DOCUMENT EXCERPT:
╔══

Thermal power station
- Primary fuel: Fuel oil;
- Secondary fuel: Diesel fuel;
- Tertiary fuel: Liquefied natural gas;
- Turbine technology: Steam turbine;
- Combined cycle?: Yes

Power generation
- Nameplate capacity: 300 MW;
- Annual net output: 1,800 GWh (2013);

= Yugadanavi Power Station =

Power station in Kerawalapitiya, Sri Lanka

The Yugadanavi Power Station (also known as Kerawalapitiya Power Station) is a large oil-fired power station in Sri Lanka. The 300 MW power station is located in Kerawalapitiya, in the Western Province of Sri Lanka.

Construction of the power station began in November 2007, and progressed in two phases, with the first 200 MW phase completing in a record 10 months, and the second phase completing later in February 2010. Phase 1 of the power station was ceremonially inaugurated by President Mahinda Rajapakse on 8 December 2008.

The US$300 million power station was supported by a €152 million debt component through HSBC, which was supported by export credit agencies in the United States, Germany, Netherlands, Poland, France, and Austria.

╚══

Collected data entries
╔══

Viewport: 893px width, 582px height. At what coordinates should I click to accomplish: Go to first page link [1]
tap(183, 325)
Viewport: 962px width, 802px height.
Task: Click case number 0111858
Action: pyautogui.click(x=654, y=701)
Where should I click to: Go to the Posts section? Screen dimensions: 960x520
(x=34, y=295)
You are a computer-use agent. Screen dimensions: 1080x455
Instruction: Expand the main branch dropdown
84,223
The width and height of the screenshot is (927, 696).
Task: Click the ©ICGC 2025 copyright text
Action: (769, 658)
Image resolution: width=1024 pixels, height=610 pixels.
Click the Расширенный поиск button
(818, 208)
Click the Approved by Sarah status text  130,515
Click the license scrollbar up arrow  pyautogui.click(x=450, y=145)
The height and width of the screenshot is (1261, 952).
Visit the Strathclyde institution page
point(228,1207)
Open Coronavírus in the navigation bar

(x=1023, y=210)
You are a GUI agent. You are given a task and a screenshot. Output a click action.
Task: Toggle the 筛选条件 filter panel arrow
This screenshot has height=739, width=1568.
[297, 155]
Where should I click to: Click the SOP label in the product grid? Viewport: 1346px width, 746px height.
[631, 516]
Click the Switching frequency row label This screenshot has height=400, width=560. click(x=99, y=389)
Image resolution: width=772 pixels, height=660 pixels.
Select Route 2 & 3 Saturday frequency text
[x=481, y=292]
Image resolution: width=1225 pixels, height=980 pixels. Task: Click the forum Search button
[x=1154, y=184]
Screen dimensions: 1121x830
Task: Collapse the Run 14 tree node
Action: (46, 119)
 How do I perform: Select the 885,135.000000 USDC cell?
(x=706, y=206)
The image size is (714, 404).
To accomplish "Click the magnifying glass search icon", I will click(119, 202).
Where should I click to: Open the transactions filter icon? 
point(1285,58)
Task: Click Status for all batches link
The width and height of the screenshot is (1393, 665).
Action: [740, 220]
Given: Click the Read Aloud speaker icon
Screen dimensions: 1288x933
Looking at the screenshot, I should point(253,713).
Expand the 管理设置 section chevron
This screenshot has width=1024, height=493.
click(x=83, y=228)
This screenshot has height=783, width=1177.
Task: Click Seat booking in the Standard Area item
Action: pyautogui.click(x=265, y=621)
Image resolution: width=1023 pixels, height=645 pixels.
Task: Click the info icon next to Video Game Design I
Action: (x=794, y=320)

╚══

WHAT YOU NEED TO DO:
1. According to the Yugadanavi Power Station excerpt, how long did the first 200 MW phase take to complete?
2. Please carry the Yugadanavi Power Station excerpt forward from its last sentence.

EXPECTED OUTPUTS:
1. The first 200 MW phase was completed in 10 months.

2.
== Specifications ==
Built over a 25 acre site, the power station will utilize two 100 MW GE Frame 9E Gas Turbines and one GE steam turbine, and will generate approximately 1,800 GWh annually. The facility uses 25000 m3/h of seawater for cooling.

== Conversion to LNG ==
On September 21, 2021, U.S. infrastructure firm New Fortress Energy announced they have acquired 40% stake in West Coast Power (Pvt) Ltd the owner of Yugadanavi power station along with the rights to develop a new LNG Terminal off the coast of Colombo that will supply LNG to the power plant. The agreement was approved by the Sri Lankan government allowing New Fortress Energy's investment in West Coast Power Ltd. Trade Unions of the Ceylon Electricity Board (CEB) oppose the agreement and warned the Government of an islandwide power outage after 3 November if it fails to withdraw from the controversial agreement.